A Story 3: Trapped in the Local and Preserving it Part 1

A Story 3: Trapped in the Local and Preserving it Part 1

There are several commercials of local businesses that are sorely missed by loyal citizens of central Pennsylvania. Suscom’s angry chubby guy got bought out by Comcast’s super fast internet speeds, Lock Haven University put the kibosh on its “You gotta get to the Haven” campaign, Hans Cedardale Satellite mysteriously stopped bringing entertainment down to earth, and most importantly Hanna Auto Mart became Montour Motors, bringing their lucrative TV ad campaign to a screeching halt by refusing any employee the option of borrowing their son’s video camera to shoot some ad-libbed puns about criminally low prices.
One day as I drove past the used car lot now known as Montour Motors, I noticed the old Hanna Auto Mart sign, five foot by three, luminous with reflected sunlight, and just resting against the side of the building.

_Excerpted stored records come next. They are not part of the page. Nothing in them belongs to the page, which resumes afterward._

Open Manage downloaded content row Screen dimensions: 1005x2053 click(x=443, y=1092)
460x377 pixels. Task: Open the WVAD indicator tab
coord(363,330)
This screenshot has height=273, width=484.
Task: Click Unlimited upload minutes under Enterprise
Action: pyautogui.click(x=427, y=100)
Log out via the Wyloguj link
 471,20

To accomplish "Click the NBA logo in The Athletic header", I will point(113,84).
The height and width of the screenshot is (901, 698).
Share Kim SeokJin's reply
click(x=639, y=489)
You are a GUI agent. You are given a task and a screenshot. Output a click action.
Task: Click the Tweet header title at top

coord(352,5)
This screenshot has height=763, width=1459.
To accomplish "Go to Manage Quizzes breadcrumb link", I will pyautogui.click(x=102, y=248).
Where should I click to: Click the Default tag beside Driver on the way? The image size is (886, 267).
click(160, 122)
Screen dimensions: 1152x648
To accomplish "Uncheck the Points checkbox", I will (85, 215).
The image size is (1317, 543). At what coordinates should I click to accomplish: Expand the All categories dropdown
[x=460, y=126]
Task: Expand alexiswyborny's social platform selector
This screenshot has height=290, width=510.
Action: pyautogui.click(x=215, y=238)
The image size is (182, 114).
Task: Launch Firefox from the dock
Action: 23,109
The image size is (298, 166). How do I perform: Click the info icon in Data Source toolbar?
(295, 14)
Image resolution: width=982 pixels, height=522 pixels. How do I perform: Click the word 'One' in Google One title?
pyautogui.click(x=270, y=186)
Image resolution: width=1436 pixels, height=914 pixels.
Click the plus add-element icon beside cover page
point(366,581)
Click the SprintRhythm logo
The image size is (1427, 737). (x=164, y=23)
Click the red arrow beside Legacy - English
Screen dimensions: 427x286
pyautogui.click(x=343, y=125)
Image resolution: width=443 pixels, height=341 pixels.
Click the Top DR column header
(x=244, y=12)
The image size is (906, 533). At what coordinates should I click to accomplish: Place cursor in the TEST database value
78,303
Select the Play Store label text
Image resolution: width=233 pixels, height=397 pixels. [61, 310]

On the spot I decided that it was a cultural heirloom that necessitated immediate protection. Some of the paint had already been worn off by the elements. I had little time.
A posse was assembled of three able bodied youth, including myself. Lou would be our getaway driver, he had just watched the preview clip for Drive where Ryan Gosling silently steals away from the police only to blend into the crowd by putting on a baseball cap; between that and his Dad having just taught him how to drive stick, Lou was feeling particularly confident in his driving abilities. Chuck was the muscle as he was the only one in the group who managed to work out habitually. More than any of us, Chuck is the unsatisfied, fiery one, so the thought of going home right after school seemed to him a certain kind of torture. I was to be the lookout/mastermind/chaincutter. I leveraged my knowledge of the signs location together with the fact that my family owned a big set of bolt cutters to get the cushiest job. The plan in the end was a collaborative effort.
The plan initiated at nightfall when Lou furtively rolled up behind the business in his parents’ 2003 Ford Windstar. Chuck and I deftly exited the vehicle and made our way quick and silent up to the side of the building. We ducked down against the wall. I snuck up to the corner of the building and made sure the coast was clear. All employees had long left the business but cars still drove past on Broad Street. We feared their headlights. We kept a low profile.
I gave Chuck the high sign, scurried back beside him, and opened wide the bolt cutters. I couldn’t help but snicker at the fact that I actually got to use bolt cutters. I pressed the handles together with all of my might. I really flexed down on those handles. My knuckles turned white and my veins popped out and my I grit my teeth until one of my back molars hurt. I stopped with a grunt and backed away, letting the bolt cutters fall to the ground with a clang.
Chuck looked around and then looked at me huffing and puffing.
“Jesus you’re weak.”
“Shut up, I think my tooth chipped.”
Chuck picked up the bolt cutters, took a deep breath and cut the chain shackling the historic sign to a corrupted form of it’s old post. The chain rattled to the ground as well just as a cyclist passed by the car lot.
Chuck and I just stood there like two raccoons spotted rooting through the trash. The cyclist passed by. Chuck picked up the sign and started running with low long strides. I breathed a sigh of relief and followed suit.
We got to the car with little instance and loaded up the sign. Lou had a toothpick in his mouth and his Mom’s leather gloves on. I dramatically whisper shouted “go go go” and the van took off.